An operation by the National Intelligence Organization (MIT) in Syria’s Qamishli targeted Abdülhamit Kapar, code-named "Tekin Guyi," a prominent figure of the terrorist group in charge of its “institutions,” security sources said.
Kapar was the “director” of several branches of the YPG, the PKK’s Syria wing, from “logistics, finances, industry, prisons and the Battalion of Foreign Fighters,” sources said. He was already on the most wanted list of the Interior Ministry. Turkish intelligence has been pursuing him since he orchestrated a 1992 attack targeting a gendarmerie station in the southeastern Turkish province of Şırnak, which resulted in the killing of 26 troops and the abduction of two others. Kapar joined the group that year and stayed in Mahmour, a camp in Iraq for PKK members, until 2011. He was active in Haftanin and Hakurk, two Iraqi regions swarming with the terrorists. Since 2011, he has been in charge of training recruits and in 2014, he was appointed as the so-called representative of PKK in Iraq’s Sinjar, a city liberated from the Daesh terrorists, only to be occupied by the PKK. After serving the group in various capacities, he resettled in Syria in 2018 where he quickly rose to his current rank within the PKK. Kapar narrowly escaped from another operation by MIT in 2021.

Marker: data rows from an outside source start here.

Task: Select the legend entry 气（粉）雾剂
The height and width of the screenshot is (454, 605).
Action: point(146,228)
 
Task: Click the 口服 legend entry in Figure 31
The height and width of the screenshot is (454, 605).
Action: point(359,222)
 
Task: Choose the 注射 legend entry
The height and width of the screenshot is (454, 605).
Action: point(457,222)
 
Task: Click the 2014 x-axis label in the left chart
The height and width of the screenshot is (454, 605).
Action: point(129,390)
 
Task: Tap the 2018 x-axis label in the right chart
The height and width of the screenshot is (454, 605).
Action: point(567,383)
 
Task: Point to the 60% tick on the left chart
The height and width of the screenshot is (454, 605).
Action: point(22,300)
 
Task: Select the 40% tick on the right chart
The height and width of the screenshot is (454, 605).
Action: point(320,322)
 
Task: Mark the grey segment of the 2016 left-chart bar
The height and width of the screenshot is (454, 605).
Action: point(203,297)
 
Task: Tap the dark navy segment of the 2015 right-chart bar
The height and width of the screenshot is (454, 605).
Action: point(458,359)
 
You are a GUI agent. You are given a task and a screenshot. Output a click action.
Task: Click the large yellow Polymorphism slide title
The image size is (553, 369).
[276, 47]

Also on Sunday, the Ministry of National Defense announced 11 PKK terrorists were eliminated in operations in northern Iraq. The ministry said in a social media post that operations against the group were carried out in Asos and the “Claw-Lock Operation zone,” referring to a wide area in northern Iraq where Turkish troops regularly carry out strikes against the terrorist group.
The PKK launched a campaign of terrorism against Türkiye in 1984 and massacred over 40,000 people, including women, children and infants since then. The group is known for using northern Iraq, near the Turkish border, as a hideout to plot terrorist attacks and launch attacks both on nearby Türkiye and locals in north Syria.

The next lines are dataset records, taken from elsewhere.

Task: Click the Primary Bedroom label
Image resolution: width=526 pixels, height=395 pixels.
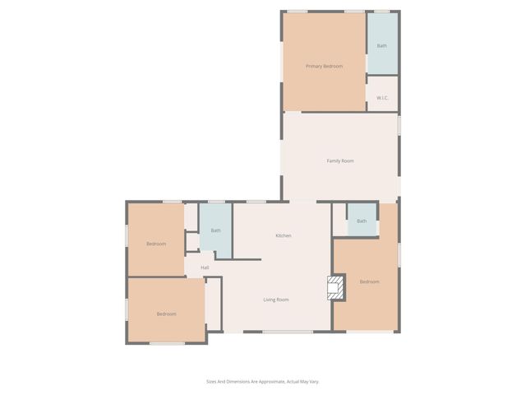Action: point(324,66)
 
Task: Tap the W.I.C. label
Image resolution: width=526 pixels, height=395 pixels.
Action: point(382,98)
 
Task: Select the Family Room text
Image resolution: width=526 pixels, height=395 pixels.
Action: point(340,160)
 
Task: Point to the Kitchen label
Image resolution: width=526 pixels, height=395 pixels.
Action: point(283,236)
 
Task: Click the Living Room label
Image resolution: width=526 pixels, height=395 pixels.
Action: point(275,300)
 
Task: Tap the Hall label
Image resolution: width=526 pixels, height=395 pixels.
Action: point(205,267)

Ankara and Baghdad have been at loggerheads over Ankara's cross-border military operations against the PKK in northern Iraq, which is controlled by the semi-autonomous Kurdistan Regional Government (KRG). Iraq has said the operations are a violation of its sovereignty, but Ankara says they are needed to protect itself. The neighbors signed a security pact earlier this week to counter the PKK in the region. Since the start of the year, Ankara has hinted at a final summer offensive against the PKK in both northern Iraq and Syria, where the PKK operates with its local offshoot, the YPG.

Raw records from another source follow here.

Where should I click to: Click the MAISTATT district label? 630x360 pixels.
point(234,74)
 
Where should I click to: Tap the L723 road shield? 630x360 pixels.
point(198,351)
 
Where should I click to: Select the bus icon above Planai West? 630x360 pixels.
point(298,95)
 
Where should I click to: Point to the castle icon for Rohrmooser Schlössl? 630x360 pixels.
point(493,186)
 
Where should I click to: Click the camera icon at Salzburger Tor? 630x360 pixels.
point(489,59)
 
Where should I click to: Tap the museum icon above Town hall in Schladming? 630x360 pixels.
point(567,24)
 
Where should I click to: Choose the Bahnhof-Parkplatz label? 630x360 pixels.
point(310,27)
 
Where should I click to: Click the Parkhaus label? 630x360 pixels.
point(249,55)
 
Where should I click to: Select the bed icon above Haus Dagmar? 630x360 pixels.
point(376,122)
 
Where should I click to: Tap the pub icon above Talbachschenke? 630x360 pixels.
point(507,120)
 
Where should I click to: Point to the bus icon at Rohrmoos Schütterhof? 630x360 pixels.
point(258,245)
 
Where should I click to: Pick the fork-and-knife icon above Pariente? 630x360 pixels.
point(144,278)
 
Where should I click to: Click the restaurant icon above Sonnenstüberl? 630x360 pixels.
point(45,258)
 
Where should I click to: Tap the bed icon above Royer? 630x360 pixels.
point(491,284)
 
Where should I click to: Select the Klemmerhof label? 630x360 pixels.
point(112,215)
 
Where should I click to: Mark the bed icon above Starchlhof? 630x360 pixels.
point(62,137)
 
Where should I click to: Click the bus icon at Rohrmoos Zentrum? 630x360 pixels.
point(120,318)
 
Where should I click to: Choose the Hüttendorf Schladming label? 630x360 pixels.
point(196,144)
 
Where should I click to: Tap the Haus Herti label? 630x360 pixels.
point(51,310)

Defense Minister Yaşar Güler said recently that the ongoing Operation Claw-Lock, launched in April 2022, would be completed before the winter to sever the ties between Syria and Qandil. Türkiye aims to wipe out the PKK from its borders and create an approximately 40-kilometer-deep (24.85 miles-deep) security corridor along the Iraqi and Syrian borders. Both the intelligence and the army have since ramped up strikes on the “terror corridor” in the region, indicating a wider offensive may already be underway.
The PKK relies on support from a party operating in the KRG-controlled region in Iraq as Baghdad and KRG tighten measures against the group, including a ban by Baghdad. In Syria, it boasts support from the United States, under the pretext of fighting against Daesh.
In Syria, Türkiye and Russia resumed their joint ground patrols, which were halted last October for security reasons, the Turkish National Defense Ministry said on Friday. "The joint ground patrol activity conducted by Türkiye and the Russian Federation has been resumed on Aug. 22, 2024, with four vehicles (2 Pars, 2 Kirpi-2) and 24 personnel participating in the eastern part of the Operation Peace Spring zone," the ministry said in a statement.
"The purpose of continuing the joint ground patrol activities is to ensure the security of our country's borders and the civilian population in the region, establish stability in northern Syria, identify control points, headquarters, and military structures belonging to the PKK/YPG terrorist organization that must exit the region according to the agreements Türkiye made with the U.S. and the Russian Federation, and to display Turkish-Russian cooperation in combating terrorism," the ministry added.